Maltraitance animale et souffrance  : Quelles normes pour les éleveurs ?

Faits

M. Y est Président de la société Poulailler à Moranville qui exploite un couvoir d’œufs et poussins de chair sur la commune de Clémence. Cette société produit environ 1 500 000 œufs par an. Elle a ensuite développé sa production de poussins, prenant en charge l’incubation et l’éclosion des œufs, le sexage avant leur expédition pour une production annuelle de 12 millions d’œufs environ. A l’effet de traiter les poussins morts, faibles, ou invendus, l’entreprise utilisait depuis 2001 un euthanasieur pour aplatir et tuer les poussins vivant avant de les envoyer à l’équarrissage ou de les broyer pour les mélanger au compost de poules.

Une vidéo filmée en caméra cachée par l’association Z de défense des animaux a été mise en ligne. Cette vidéo montrait des poussins mâles vivants directement versés dans un broyeur, des poussins blessés laissés sur le sol et ramassés pour être évacués avec les déchets, un salarié faisant tournoyer un poussin, des cartons versés directement sur le fumier, des poussins morts sans avoir été broyés et versés dans le fumier.

Procédure 

Le 16 novembre 2014, une plainte a été transmise par l’association Z au procureur de la République qui a ouvert une enquête préliminaire.

La plainte était accompagnée de la vidéo diffusée par l’association sur son site, réalisée par un intérimaire employé de la société.

Cette vidéo avait eu un retentissement important car elle mettait particulièrement la souffrance des poussins nouveaux nés conduits à une mort brutale et barbare.
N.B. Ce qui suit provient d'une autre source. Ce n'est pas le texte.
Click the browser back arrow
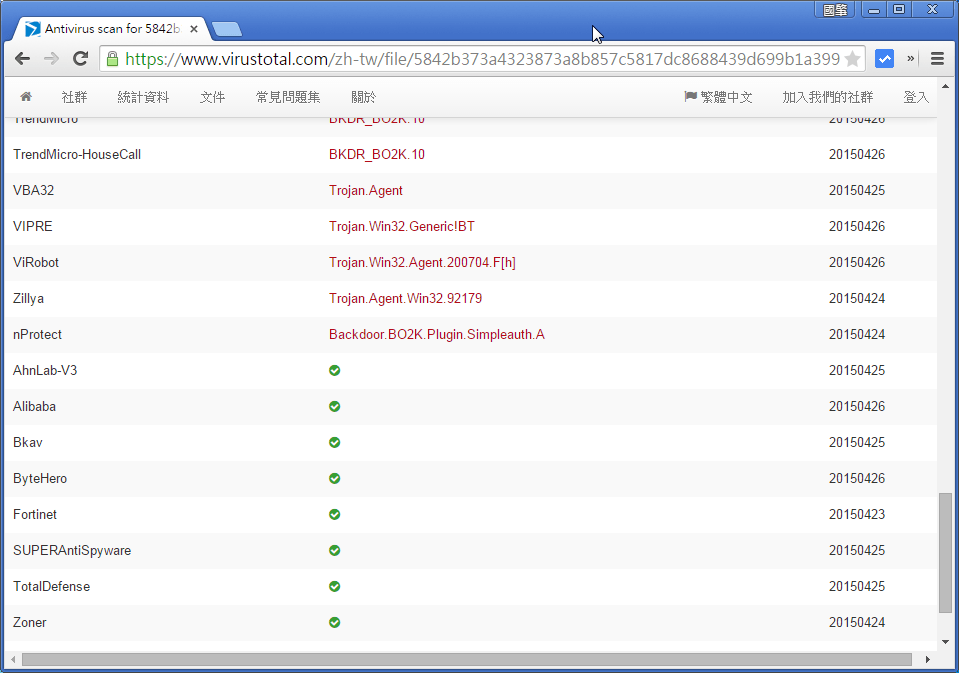This screenshot has width=959, height=673. click(x=22, y=59)
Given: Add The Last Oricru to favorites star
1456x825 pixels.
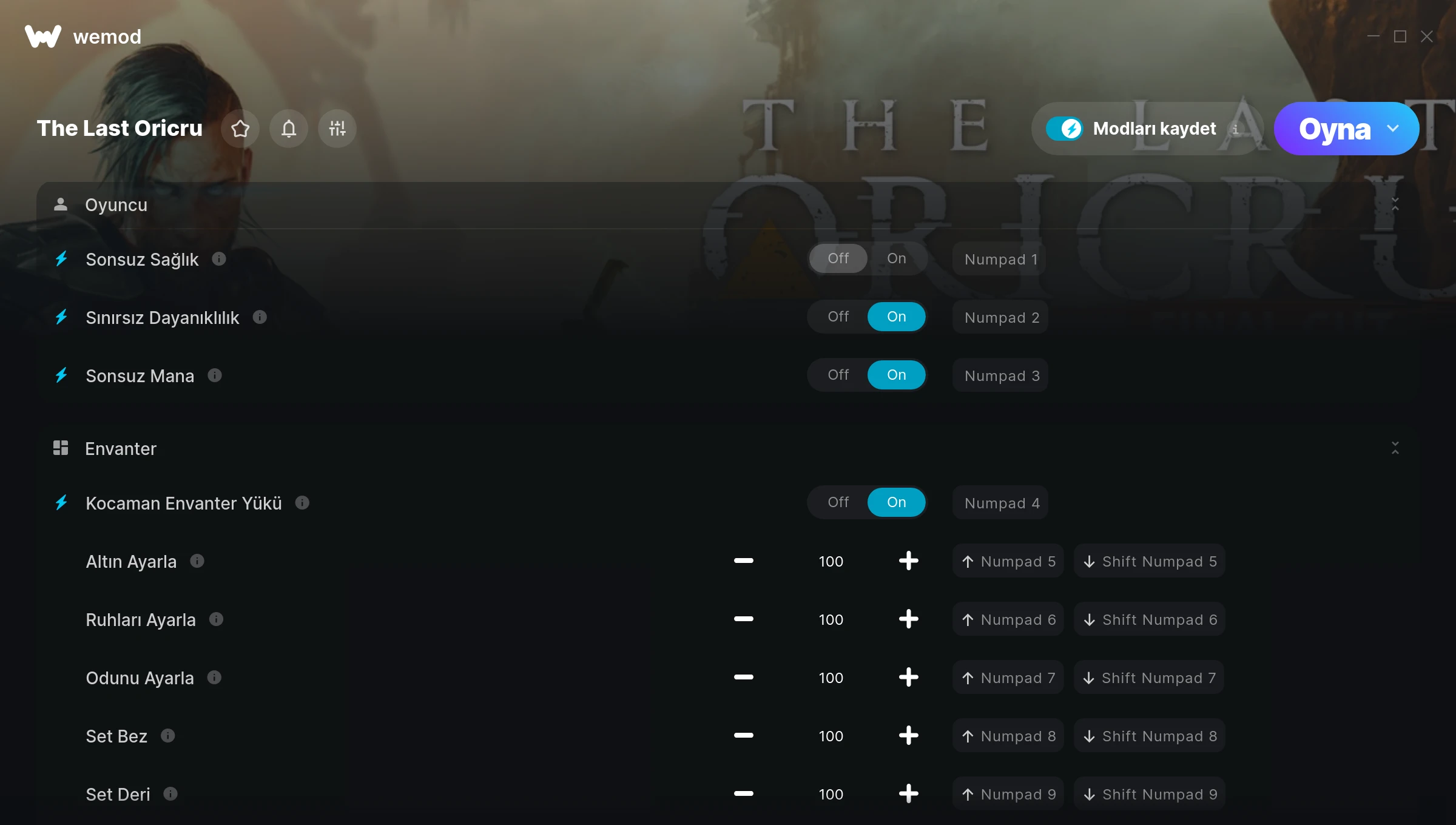Looking at the screenshot, I should click(x=240, y=129).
Les enquêteurs ont perquisitionné sur le site du couvoir. Plusieurs salariés du couvoir ont été entendus par les gendarmes.

La société exploitant le couvoir et son représentant légal avaient été principalement prévenus de trois chefs d’accusation : mauvais traitements d’animaux et souffrance inutile, destruction volontaire et sans nécessité d’animaux, et enfin, au travers de diverses infractions, une gestion irrégulière des déchets.
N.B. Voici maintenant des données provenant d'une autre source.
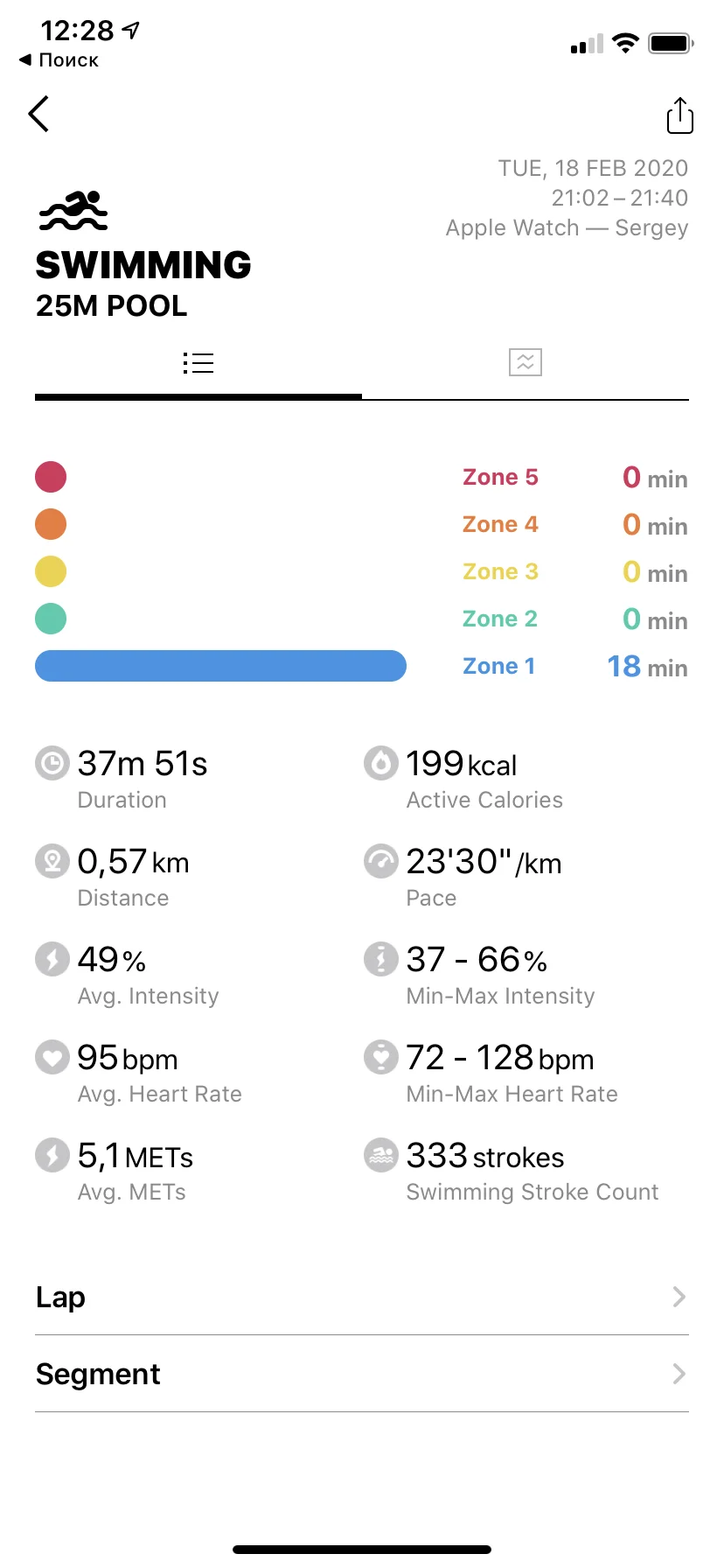724x1568 pixels.
Task: Open the Lap details
Action: (61, 1297)
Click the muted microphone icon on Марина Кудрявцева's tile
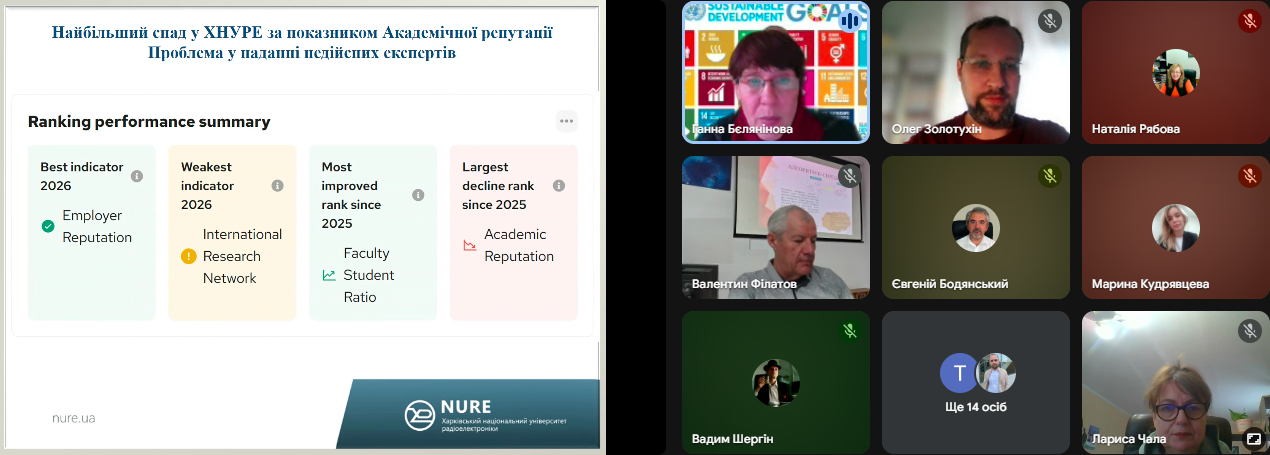The height and width of the screenshot is (455, 1270). point(1249,176)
L’association Z se constitue partie civile et demande des dommages intérêts.

Problème de droit

Les méthodes employées par ce couvoir pour la mise à mort de poussins peuvent-elles être retenues pour l’élevage sans violer les normes en vigueur ? Peut-on tout sacrifier sur l’autel de la rentabilité et de la productivité ?

Parties

  • Monsieur le procureur de la République, demandeur et poursuivant
  • Z association, partie civile
  • Société Poulailler, prévenue
  • Monsieur Y, prévenu et représentant légal de X

Les arguments de l’association Z

Elle fonde sa constitution de partie civile sur l’article 2-3 du code de procédure pénale étant une association de protection des animaux et à défaut soutient souffrir d’un préjudice personnel et direct.
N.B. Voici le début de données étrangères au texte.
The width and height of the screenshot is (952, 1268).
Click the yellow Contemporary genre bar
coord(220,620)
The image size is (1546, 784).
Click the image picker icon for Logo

Elle inscrit plus largement son intervention dans un combat politique qu’elle mène contre la consommation de viande qui induirait le système productiviste de l’agriculture intensive assis sur le détournement des animaux dédiés uniquement à une activité productive.

Elle soutient que les poussins ont connu une souffrance contraire à leur bien-être, tout animal étant un être sensible dont il faut tenir compte.

L’association appelle à la suppression de l’agriculture intensive, soulignant les excès commis, l’animal étant produit uniquement à des fins d’élevage le plus rapide avant d’être tué.

Les arguments de M. Z

M. Y soutient avoir donné toute instruction à ses employés pour ne pas broyer les poussins. Il nie avoir commis les faits de mise à mort par broyage.

L’agriculture intensive reste légale et présente une légitimité par la satisfaction de très nombreux besoins alimentaires à des prix rendant accessible le produit au plus grand nombre notamment par l’exportation des produits vers des pays connaissant d’importants besoins alimentaires sans de grande capacité de pouvoir d’achat.

Elle constitue une source d’emplois particulièrement sur la commune, situé en centre Bretagne où l’activité économique est rare et essentiellement tournée vers de tels élevages qui ont permis à des bretons de rester dans leur village.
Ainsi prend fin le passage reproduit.